Your instructions: Your answer should repeat exactly the lines from the one holding "Task: Go to the Sources page" through the end of the data, and it should contain no pictures.
The input Start Marker
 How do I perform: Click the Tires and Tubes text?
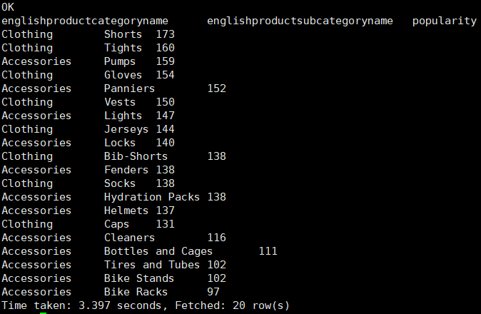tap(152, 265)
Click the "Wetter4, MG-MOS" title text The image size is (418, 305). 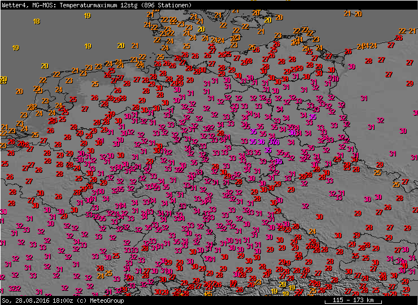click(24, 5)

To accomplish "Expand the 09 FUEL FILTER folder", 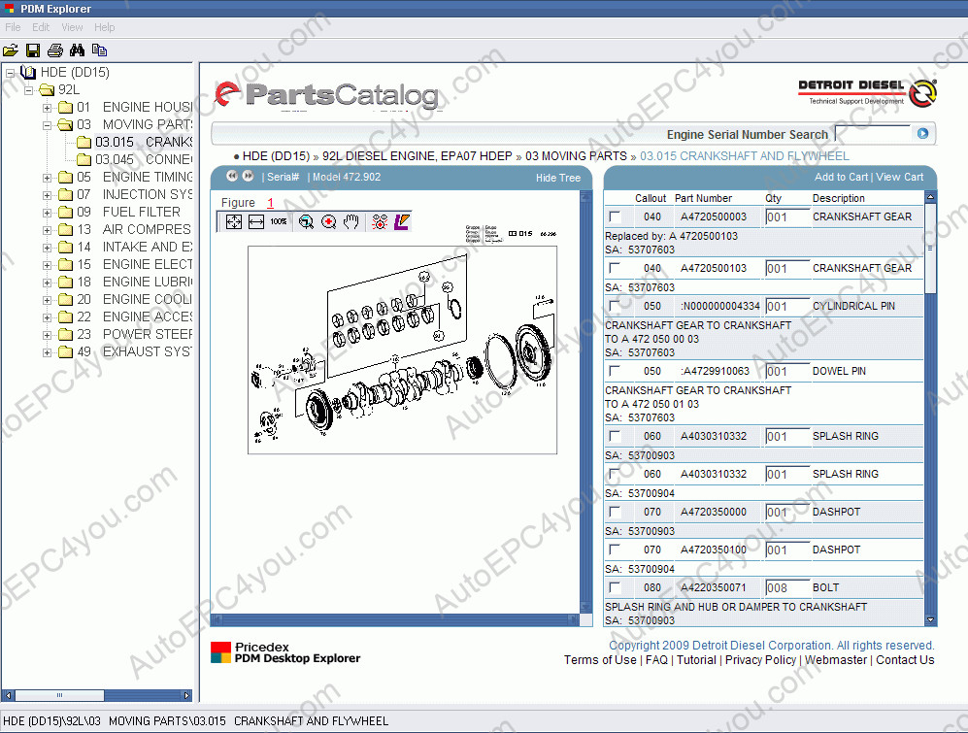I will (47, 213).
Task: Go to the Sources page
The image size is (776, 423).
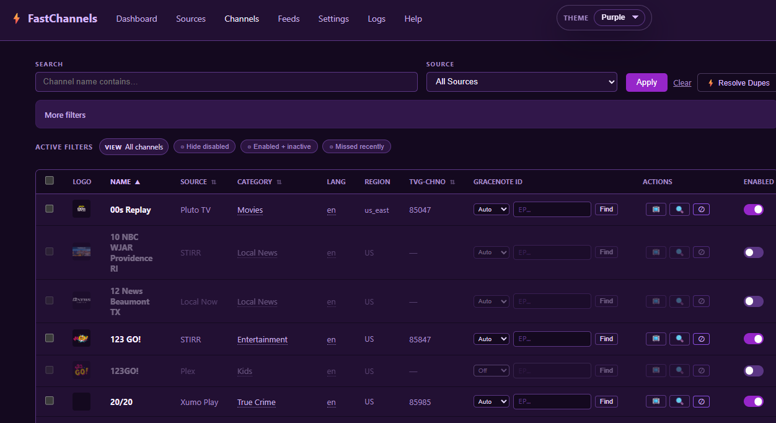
The input End Marker
Solution to the problem:
Task: Go to the Sources page
The image size is (776, 423).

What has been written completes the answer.